**SHORT PROBLEM 1**
Reproduce the All Romance eBooks post verbatim from "ARELori James, co" to "in the U.S.".
**SHORT PROBLEM 2**
Extend the post about All Romance eBooks, starting after its final sentence.

ARELori James, co owner of All Romance eBooks and its sister site, Omni Lit, share a 2010 trend analysis that she said I could share with all of you. I think that there are some really interesting data points.   (Here’s an interview Kassia Kroszer did with Lori James and one between Sarah Wendell of Smart Bitches and Lori on the importance of metadata).

Every January, ARe completes a trend analysis based on our prior years sales experience. 2010 was a very successful year for eBooks in general and for AllRomance.com and OmniLit.com specifically. Although both websites realized an increase in traffic rank, we're proud to announce AllRomance.com broke Alexa's top 10,000 website barrier in the U.S.

I asked Lori to explain the rebate system because I recommend EC books from time to time and I hate buying at EC direct. The website and interface is just terrible but outside EC, the prices are exorbitant.   ARE, however, sells them near EC’s price.   Here is how it is done:

The customer pays the suggested retail price of the title. Then we give them a percentage back in eBook Bucks, our in-store currency. They have the option to assign those bucks to their own account for use, or to gift them to another user. They essentially work like cash. There is no expiration. As long as the book they want costs less than their remaining balance, they can click on our “Buy Now” button and with one click the cost is deducted from their available balance and the book appears in their library. People can also purchase bucks and many do – it’s a nice way of staying within budget, shopping on the go, or making sure that you have just a couple charges from All Romance appear on your card each month instead of dozen smaller ones.

**GIVEN INFORMATION**

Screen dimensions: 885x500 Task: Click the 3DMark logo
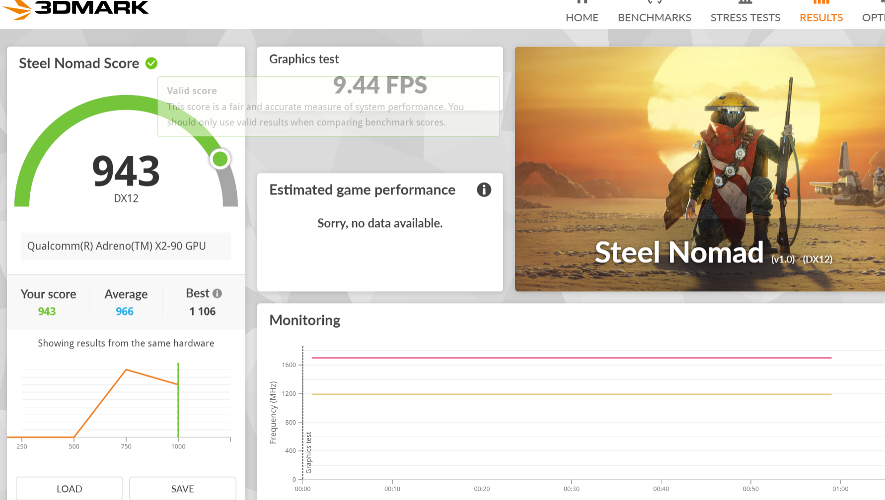click(x=75, y=8)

**REPLY 1**
ARELori James, co owner of All Romance eBooks and its sister site, Omni Lit, share a 2010 trend analysis that she said I could share with all of you. I think that there are some really interesting data points.   (Here’s an interview Kassia Kroszer did with Lori James and one between Sarah Wendell of Smart Bitches and Lori on the importance of metadata).

Every January, ARe completes a trend analysis based on our prior years sales experience. 2010 was a very successful year for eBooks in general and for AllRomance.com and OmniLit.com specifically. Although both websites realized an increase in traffic rank, we're proud to announce AllRomance.com broke Alexa's top 10,000 website barrier in the U.S.

**REPLY 2**
Some general highlights

  • # Total publishers in 2009 = Approx 3000
  • # Total publishers in 2010 = Approx 4700
  • # Romance titles in inventory 2009 = over 30,000
  • # Romance titles in inventory 2010 = over 52,000
  • # Total titles in inventory 2009 = over 250,000
  • # Total titles in inventory 2010 = 315,053
  • # of staff in 2009 = 5
  • # of staff in 2010 = 12

Growth in customer base 2008 to 2009 = 250%
Growth in customer base 2009 to 2010 = 215%

Some enhancement highlights

  • AllRomance.com website re-design
  • Revival of the ARe Bookclub
  • Initiation of a tagging feature
  • Credit card profile storage
  • Launch of customized advanced search engine
  • Creation of a tutorial-based customer support system
  • iBookstore distribution
  • Completion of server move
  • Expansion of individual author pages
  • Addition of social share features for each book

Some buyer highlights

We're continuing to experience triple digit growth in the U.S. and the bulk of our sales are to U.S. customers. We are currently selling in 214 countries.

Top ten markets: United States, United Kingdom, Canada, Australia, Germany, India, New Zealand, France, Malaysia, and the Philippines.

Top ten U.S. markets: California, Texas, New York, Florida, Georgia, Illinois, Pennsylvania, Virginia, North Carolina, and Ohio

  • Female = 90%
  • Male = 10%

Some bookish highlights

Heat Rating = over 97% of sales are on books rated 3 or higher, of significance is that the 5 flame sales have dropped almost 15% over last year with most of the difference shifting to the 4 flame rating.

DRM v Non DRM = 96% of sales are on Non DRM titles.

File formats = PDF and ePub account for 86% of files downloaded. Next is PRC at 7%, then LIT at 5% and HTML at 2%.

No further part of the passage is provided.